* STATED PROBLEM
Reproduce the entries below, changing "At what coordinates should I click to accomplish" to "Where should I click to complete" wherever it appears and leaving everything else untouched.

──────── ENTRIES SHOWN ────────

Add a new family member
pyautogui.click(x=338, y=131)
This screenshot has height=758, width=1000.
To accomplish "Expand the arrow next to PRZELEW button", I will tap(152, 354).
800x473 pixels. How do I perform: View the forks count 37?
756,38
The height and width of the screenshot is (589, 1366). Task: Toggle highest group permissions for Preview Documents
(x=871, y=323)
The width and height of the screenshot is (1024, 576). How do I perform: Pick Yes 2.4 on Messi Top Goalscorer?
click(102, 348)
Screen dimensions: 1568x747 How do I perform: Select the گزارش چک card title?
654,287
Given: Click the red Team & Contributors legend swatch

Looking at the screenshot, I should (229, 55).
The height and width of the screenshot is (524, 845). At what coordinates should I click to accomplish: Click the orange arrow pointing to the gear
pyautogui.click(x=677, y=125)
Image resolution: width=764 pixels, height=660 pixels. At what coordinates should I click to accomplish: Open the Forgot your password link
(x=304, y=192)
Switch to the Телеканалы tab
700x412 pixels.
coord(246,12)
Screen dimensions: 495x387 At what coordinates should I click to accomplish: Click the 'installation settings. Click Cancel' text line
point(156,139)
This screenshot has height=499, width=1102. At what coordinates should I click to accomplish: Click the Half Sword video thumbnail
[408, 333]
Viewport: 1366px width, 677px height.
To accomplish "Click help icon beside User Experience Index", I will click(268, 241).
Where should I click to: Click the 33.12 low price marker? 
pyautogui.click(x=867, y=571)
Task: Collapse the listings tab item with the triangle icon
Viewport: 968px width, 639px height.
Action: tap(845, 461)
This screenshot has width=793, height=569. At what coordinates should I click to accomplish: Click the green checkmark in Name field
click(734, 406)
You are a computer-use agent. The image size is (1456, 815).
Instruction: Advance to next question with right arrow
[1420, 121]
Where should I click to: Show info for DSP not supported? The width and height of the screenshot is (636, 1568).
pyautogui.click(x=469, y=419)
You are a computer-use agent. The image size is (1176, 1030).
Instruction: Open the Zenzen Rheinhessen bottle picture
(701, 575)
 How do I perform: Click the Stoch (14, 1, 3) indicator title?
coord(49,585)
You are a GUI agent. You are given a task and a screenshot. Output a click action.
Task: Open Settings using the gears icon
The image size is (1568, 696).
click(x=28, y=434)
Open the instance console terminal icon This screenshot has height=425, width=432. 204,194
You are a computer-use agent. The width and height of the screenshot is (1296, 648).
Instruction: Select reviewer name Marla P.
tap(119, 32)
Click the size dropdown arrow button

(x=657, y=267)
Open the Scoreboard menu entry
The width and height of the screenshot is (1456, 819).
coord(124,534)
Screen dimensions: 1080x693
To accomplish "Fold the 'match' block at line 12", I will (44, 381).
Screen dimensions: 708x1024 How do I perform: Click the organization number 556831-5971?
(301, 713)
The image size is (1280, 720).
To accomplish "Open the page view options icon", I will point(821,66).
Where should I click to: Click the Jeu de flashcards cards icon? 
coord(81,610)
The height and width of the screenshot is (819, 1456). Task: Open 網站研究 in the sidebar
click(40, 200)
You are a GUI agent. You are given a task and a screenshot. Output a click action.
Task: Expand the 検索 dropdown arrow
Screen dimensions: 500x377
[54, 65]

────────

* PROBLEM SOLUTION
Add a new family member
pyautogui.click(x=338, y=131)
This screenshot has height=758, width=1000.
To accomplish "Expand the arrow next to PRZELEW button", I will tap(152, 354).
800x473 pixels. How do I perform: View the forks count 37?
756,38
The height and width of the screenshot is (589, 1366). Task: Toggle highest group permissions for Preview Documents
(x=871, y=323)
The width and height of the screenshot is (1024, 576). How do I perform: Pick Yes 2.4 on Messi Top Goalscorer?
click(102, 348)
Screen dimensions: 1568x747 How do I perform: Select the گزارش چک card title?
654,287
Given: Click the red Team & Contributors legend swatch

Looking at the screenshot, I should (229, 55).
The height and width of the screenshot is (524, 845). Where should I click to complete: Click the orange arrow pointing to the gear
pyautogui.click(x=677, y=125)
Image resolution: width=764 pixels, height=660 pixels. Where should I click to complete: Open the Forgot your password link
(x=304, y=192)
Switch to the Телеканалы tab
700x412 pixels.
coord(246,12)
Screen dimensions: 495x387 Where should I click to complete: Click the 'installation settings. Click Cancel' text line
point(156,139)
This screenshot has height=499, width=1102. Where should I click to complete: Click the Half Sword video thumbnail
[408, 333]
Viewport: 1366px width, 677px height.
To accomplish "Click help icon beside User Experience Index", I will click(268, 241).
Where should I click to: Click the 33.12 low price marker? 
pyautogui.click(x=867, y=571)
Task: Collapse the listings tab item with the triangle icon
Viewport: 968px width, 639px height.
Action: tap(845, 461)
This screenshot has width=793, height=569. Where should I click to complete: Click the green checkmark in Name field
click(734, 406)
You are a computer-use agent. The image size is (1456, 815).
Instruction: Advance to next question with right arrow
[1420, 121]
Where should I click to: Show info for DSP not supported? The width and height of the screenshot is (636, 1568).
pyautogui.click(x=469, y=419)
You are a computer-use agent. The image size is (1176, 1030).
Instruction: Open the Zenzen Rheinhessen bottle picture
(701, 575)
 How do I perform: Click the Stoch (14, 1, 3) indicator title?
coord(49,585)
You are a GUI agent. You are given a task and a screenshot. Output a click action.
Task: Open Settings using the gears icon
The image size is (1568, 696).
click(x=28, y=434)
Open the instance console terminal icon This screenshot has height=425, width=432. 204,194
You are a computer-use agent. The width and height of the screenshot is (1296, 648).
Instruction: Select reviewer name Marla P.
tap(119, 32)
Click the size dropdown arrow button

(x=657, y=267)
Open the Scoreboard menu entry
The width and height of the screenshot is (1456, 819).
coord(124,534)
Screen dimensions: 1080x693
To accomplish "Fold the 'match' block at line 12", I will (44, 381).
Screen dimensions: 708x1024 How do I perform: Click the organization number 556831-5971?
(301, 713)
The image size is (1280, 720).
To accomplish "Open the page view options icon", I will point(821,66).
Where should I click to: Click the Jeu de flashcards cards icon? 
coord(81,610)
The height and width of the screenshot is (819, 1456). Task: Open 網站研究 in the sidebar
click(40, 200)
You are a GUI agent. You are given a task and a screenshot. Output a click action.
Task: Expand the 検索 dropdown arrow
Screen dimensions: 500x377
[54, 65]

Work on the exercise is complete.